The other use of anti-hormonal therapy is where the patient has been found to have metastatic disease on staging, most commonly either in bones or pelvic/abdominal lymph nodes. In this circumstance, the doctor will treat with anti-hormonal therapy alone and, if there is a good response, use no other therapy, monitoring progress by serial PSA measurements. Radiotherapy may be used for troublesome regions (e.g. the prostate itself if there is persistent large mass or problematic bone metastases that may persist to be painful.

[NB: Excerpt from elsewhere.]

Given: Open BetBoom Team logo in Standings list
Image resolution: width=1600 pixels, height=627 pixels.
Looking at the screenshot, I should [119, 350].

Where the patient responds to anti-hormonal therapy well for some time but then the PSA rises (indicating relapse through this therapy) then 'second line' anti-hormonal therapy is tried in the therapeutic sequence of therapies. The doctor will either add an anti-androgen to the injection (that has been switching off the pitiutary's stimulatory driving force) or add this injection to the anti-androgen if that was used first. Then, if there is further rise in PSA after the above the patient may be offered the addition of low dose oestrogen therapy plus low dose glucocorticoid/steroid (in a dose that turns of the secretion of adrenal androgens into the blood) and this can effect a further hormonal response for a further period. The oestrogen will be omitted if the patient has a past history of thrombosis. A new drug, arbireterone may block adrenal synthesis of androgens by another method.
Where the cancer has become resistant to all anti-hormonal procedures, the use of chemotherapy will be offered and two drugs, notably taxotere and mitozantrone are the best validated. The drugs are usually given three weekly and the response is carefully monitored. A significant response rate with delay in tumour progression is well established from such therapy.